WHAT YOU NEED TO DO: Copy the material below line for line, without changing anything.
#### GIVEN DATA ####
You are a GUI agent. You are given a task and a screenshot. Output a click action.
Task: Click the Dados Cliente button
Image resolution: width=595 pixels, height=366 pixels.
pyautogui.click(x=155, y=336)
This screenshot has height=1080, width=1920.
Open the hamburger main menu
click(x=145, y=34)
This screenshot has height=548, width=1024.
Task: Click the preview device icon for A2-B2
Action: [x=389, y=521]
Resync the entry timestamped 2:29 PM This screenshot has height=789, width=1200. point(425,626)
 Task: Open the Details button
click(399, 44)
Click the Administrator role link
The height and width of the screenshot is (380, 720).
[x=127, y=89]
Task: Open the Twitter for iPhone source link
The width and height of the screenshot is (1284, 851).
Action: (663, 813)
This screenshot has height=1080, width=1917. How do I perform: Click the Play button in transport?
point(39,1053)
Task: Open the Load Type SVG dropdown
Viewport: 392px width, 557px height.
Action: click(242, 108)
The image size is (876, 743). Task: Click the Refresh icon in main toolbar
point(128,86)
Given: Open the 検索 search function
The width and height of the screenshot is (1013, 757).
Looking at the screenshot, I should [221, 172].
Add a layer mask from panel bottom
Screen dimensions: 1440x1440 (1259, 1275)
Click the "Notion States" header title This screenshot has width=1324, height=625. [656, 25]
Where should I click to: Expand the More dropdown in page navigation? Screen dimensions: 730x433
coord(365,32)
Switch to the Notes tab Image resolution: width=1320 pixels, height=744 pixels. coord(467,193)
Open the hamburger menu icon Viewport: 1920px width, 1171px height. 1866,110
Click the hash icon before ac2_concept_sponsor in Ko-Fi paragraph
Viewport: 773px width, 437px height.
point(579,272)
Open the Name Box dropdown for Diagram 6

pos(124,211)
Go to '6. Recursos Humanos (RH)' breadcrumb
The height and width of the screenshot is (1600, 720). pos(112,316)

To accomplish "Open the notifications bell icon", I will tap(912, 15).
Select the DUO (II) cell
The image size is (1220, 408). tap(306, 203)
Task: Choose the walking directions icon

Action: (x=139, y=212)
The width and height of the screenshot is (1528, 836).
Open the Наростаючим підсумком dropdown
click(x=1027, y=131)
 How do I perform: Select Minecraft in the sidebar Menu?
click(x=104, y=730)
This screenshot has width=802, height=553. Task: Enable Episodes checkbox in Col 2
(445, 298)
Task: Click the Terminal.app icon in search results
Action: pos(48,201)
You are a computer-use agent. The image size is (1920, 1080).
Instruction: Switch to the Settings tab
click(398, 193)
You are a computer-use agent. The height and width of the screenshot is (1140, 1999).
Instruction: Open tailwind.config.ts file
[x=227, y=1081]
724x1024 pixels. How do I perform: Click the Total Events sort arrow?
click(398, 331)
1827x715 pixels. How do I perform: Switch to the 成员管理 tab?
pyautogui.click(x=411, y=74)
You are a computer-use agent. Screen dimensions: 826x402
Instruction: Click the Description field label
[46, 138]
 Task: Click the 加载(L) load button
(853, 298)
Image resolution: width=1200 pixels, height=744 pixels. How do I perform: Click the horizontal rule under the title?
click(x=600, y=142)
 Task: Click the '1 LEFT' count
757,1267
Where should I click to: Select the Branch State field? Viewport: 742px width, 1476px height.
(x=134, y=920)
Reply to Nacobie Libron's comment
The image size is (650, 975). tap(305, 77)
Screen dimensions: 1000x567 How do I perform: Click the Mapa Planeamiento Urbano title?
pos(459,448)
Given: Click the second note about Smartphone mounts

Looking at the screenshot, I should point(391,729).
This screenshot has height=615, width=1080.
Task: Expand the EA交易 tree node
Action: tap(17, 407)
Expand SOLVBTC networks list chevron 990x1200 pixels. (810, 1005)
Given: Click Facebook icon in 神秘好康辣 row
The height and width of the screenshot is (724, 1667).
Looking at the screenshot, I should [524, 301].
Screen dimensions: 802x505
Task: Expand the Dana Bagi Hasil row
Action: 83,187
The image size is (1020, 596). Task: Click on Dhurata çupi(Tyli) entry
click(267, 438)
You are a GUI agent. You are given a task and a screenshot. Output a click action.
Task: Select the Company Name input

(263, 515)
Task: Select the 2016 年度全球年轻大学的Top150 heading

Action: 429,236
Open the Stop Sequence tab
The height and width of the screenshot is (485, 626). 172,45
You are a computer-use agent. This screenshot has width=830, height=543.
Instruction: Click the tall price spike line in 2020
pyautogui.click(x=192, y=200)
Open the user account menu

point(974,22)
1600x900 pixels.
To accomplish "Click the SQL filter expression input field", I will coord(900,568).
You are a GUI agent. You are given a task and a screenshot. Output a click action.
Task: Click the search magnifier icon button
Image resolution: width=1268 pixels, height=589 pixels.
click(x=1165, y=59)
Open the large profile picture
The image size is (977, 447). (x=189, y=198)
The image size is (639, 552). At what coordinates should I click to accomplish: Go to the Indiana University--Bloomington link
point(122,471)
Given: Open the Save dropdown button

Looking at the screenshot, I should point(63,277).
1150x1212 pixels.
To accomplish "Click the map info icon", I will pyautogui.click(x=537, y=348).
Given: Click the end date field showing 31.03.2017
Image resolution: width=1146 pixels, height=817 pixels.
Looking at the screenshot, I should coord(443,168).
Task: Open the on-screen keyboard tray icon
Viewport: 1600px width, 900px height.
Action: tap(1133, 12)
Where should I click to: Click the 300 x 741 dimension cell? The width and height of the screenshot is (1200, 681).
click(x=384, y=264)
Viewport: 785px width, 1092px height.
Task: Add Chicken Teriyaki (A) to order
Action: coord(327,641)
####
EXERCISE SOLUTION:
You are a GUI agent. You are given a task and a screenshot. Output a click action.
Task: Click the Dados Cliente button
Image resolution: width=595 pixels, height=366 pixels.
pyautogui.click(x=155, y=336)
This screenshot has height=1080, width=1920.
Open the hamburger main menu
click(x=145, y=34)
This screenshot has height=548, width=1024.
Task: Click the preview device icon for A2-B2
Action: [x=389, y=521]
Resync the entry timestamped 2:29 PM This screenshot has height=789, width=1200. point(425,626)
 Task: Open the Details button
click(399, 44)
Click the Administrator role link
The height and width of the screenshot is (380, 720).
[x=127, y=89]
Task: Open the Twitter for iPhone source link
The width and height of the screenshot is (1284, 851).
Action: (663, 813)
This screenshot has height=1080, width=1917. How do I perform: Click the Play button in transport?
point(39,1053)
Task: Open the Load Type SVG dropdown
Viewport: 392px width, 557px height.
Action: click(242, 108)
The image size is (876, 743). Task: Click the Refresh icon in main toolbar
point(128,86)
Given: Open the 検索 search function
The width and height of the screenshot is (1013, 757).
Looking at the screenshot, I should [221, 172].
Add a layer mask from panel bottom
Screen dimensions: 1440x1440 (1259, 1275)
Click the "Notion States" header title This screenshot has width=1324, height=625. [656, 25]
Where should I click to: Expand the More dropdown in page navigation? Screen dimensions: 730x433
coord(365,32)
Switch to the Notes tab Image resolution: width=1320 pixels, height=744 pixels. coord(467,193)
Open the hamburger menu icon Viewport: 1920px width, 1171px height. 1866,110
Click the hash icon before ac2_concept_sponsor in Ko-Fi paragraph
Viewport: 773px width, 437px height.
point(579,272)
Open the Name Box dropdown for Diagram 6

pos(124,211)
Go to '6. Recursos Humanos (RH)' breadcrumb
The height and width of the screenshot is (1600, 720). pos(112,316)

To accomplish "Open the notifications bell icon", I will tap(912, 15).
Select the DUO (II) cell
The image size is (1220, 408). tap(306, 203)
Task: Choose the walking directions icon

Action: (x=139, y=212)
The width and height of the screenshot is (1528, 836).
Open the Наростаючим підсумком dropdown
click(x=1027, y=131)
 How do I perform: Select Minecraft in the sidebar Menu?
click(x=104, y=730)
This screenshot has width=802, height=553. Task: Enable Episodes checkbox in Col 2
(445, 298)
Task: Click the Terminal.app icon in search results
Action: pos(48,201)
You are a computer-use agent. The image size is (1920, 1080).
Instruction: Switch to the Settings tab
click(398, 193)
You are a computer-use agent. The height and width of the screenshot is (1140, 1999).
Instruction: Open tailwind.config.ts file
[x=227, y=1081]
724x1024 pixels. How do I perform: Click the Total Events sort arrow?
click(398, 331)
1827x715 pixels. How do I perform: Switch to the 成员管理 tab?
pyautogui.click(x=411, y=74)
You are a computer-use agent. Screen dimensions: 826x402
Instruction: Click the Description field label
[46, 138]
 Task: Click the 加载(L) load button
(853, 298)
Image resolution: width=1200 pixels, height=744 pixels. How do I perform: Click the horizontal rule under the title?
click(x=600, y=142)
 Task: Click the '1 LEFT' count
757,1267
Where should I click to: Select the Branch State field? Viewport: 742px width, 1476px height.
(x=134, y=920)
Reply to Nacobie Libron's comment
The image size is (650, 975). tap(305, 77)
Screen dimensions: 1000x567 How do I perform: Click the Mapa Planeamiento Urbano title?
pos(459,448)
Given: Click the second note about Smartphone mounts

Looking at the screenshot, I should point(391,729).
This screenshot has height=615, width=1080.
Task: Expand the EA交易 tree node
Action: tap(17, 407)
Expand SOLVBTC networks list chevron 990x1200 pixels. (810, 1005)
Given: Click Facebook icon in 神秘好康辣 row
The height and width of the screenshot is (724, 1667).
Looking at the screenshot, I should [524, 301].
Screen dimensions: 802x505
Task: Expand the Dana Bagi Hasil row
Action: 83,187
The image size is (1020, 596). Task: Click on Dhurata çupi(Tyli) entry
click(267, 438)
You are a GUI agent. You are given a task and a screenshot. Output a click action.
Task: Select the Company Name input

(263, 515)
Task: Select the 2016 年度全球年轻大学的Top150 heading

Action: 429,236
Open the Stop Sequence tab
The height and width of the screenshot is (485, 626). 172,45
You are a computer-use agent. This screenshot has width=830, height=543.
Instruction: Click the tall price spike line in 2020
pyautogui.click(x=192, y=200)
Open the user account menu

point(974,22)
1600x900 pixels.
To accomplish "Click the SQL filter expression input field", I will coord(900,568).
You are a GUI agent. You are given a task and a screenshot. Output a click action.
Task: Click the search magnifier icon button
Image resolution: width=1268 pixels, height=589 pixels.
click(x=1165, y=59)
Open the large profile picture
The image size is (977, 447). (x=189, y=198)
The image size is (639, 552). At what coordinates should I click to accomplish: Go to the Indiana University--Bloomington link
point(122,471)
Given: Open the Save dropdown button

Looking at the screenshot, I should point(63,277).
1150x1212 pixels.
To accomplish "Click the map info icon", I will pyautogui.click(x=537, y=348).
Given: Click the end date field showing 31.03.2017
Image resolution: width=1146 pixels, height=817 pixels.
Looking at the screenshot, I should coord(443,168).
Task: Open the on-screen keyboard tray icon
Viewport: 1600px width, 900px height.
Action: tap(1133, 12)
Where should I click to: Click the 300 x 741 dimension cell? The width and height of the screenshot is (1200, 681).
click(x=384, y=264)
Viewport: 785px width, 1092px height.
Task: Add Chicken Teriyaki (A) to order
Action: coord(327,641)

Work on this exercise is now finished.